I rely on system-level monitoring across nodes:

  • CPU temperature tracking on each Pi
  • GPU temperature monitoring on the 3090 system
  • Alerts for sustained temperature spikes

This ensures I catch thermal issues before they become stability problems in Kubernetes workloads.


Power Setup

Power stability is just as important as cooling in a distributed homelab.

1. Power Distribution

Everything in the rack runs through a centralized power strip with surge protection.

  • Pi cluster uses low-wattage, multi-port USB-C power supplies
  • Networking gear is isolated on its own UPS-backed outlet
  • Dev machine (3090 system) is on a separate high-capacity circuit path

This separation prevents high-load spikes from affecting sensitive cluster nodes.

2. UPS Strategy

I use a UPS to protect the core infrastructure:

  • Keeps K3s control plane nodes alive during short outages
  • Prevents data corruption in services like PostgreSQL and vector databases
  • Gives enough time for graceful shutdown if needed

3. Load Management

Because I run mixed workloads (AI services, APIs, and dev tools), I avoid overloading a single power rail.

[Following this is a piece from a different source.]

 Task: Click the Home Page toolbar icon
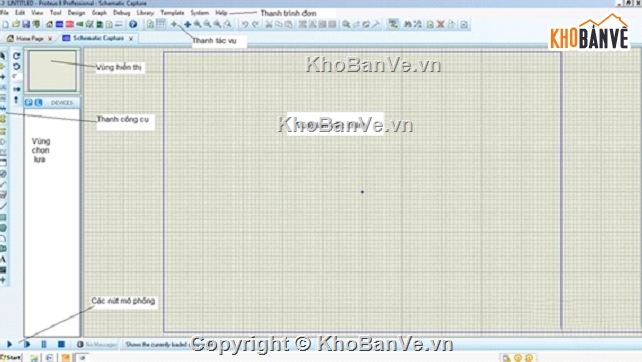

  • Heavy compute stays on the GPU workstation
  • Lightweight services stay on the Pi cluster
  • Services are distributed based on power and thermal cost, not just CPU usage

Scalability Considerations

The goal of this setup is not just stability—it’s growth.

As I expand the system (adding more nodes, services, or AI workloads), I can:

  • Add additional UPS capacity without reworking the rack
  • Introduce more Pi nodes without affecting thermal balance
  • Scale GPU workloads independently from the cluster
  • Integrate new services into Kubernetes without changing physical layout

Conclusion

A homelab rack is an ecosystem, not just a stack of machines. Cooling and power design determine whether that ecosystem stays stable under load or collapses when workloads increase.

In my setup, separating compute tiers—low-power Kubernetes nodes on Raspberry Pis and high-power AI workloads on a dedicated GPU machine—makes everything more predictable and easier to manage. Combined with structured airflow, UPS-backed power, and monitoring, the system stays reliable even as I continue building out more services and experiments.

The goal moving forward is simple: keep the infrastructure boring. If cooling and power are done right, everything else—AI agents, deployments, and experiments—can run freely on top of it.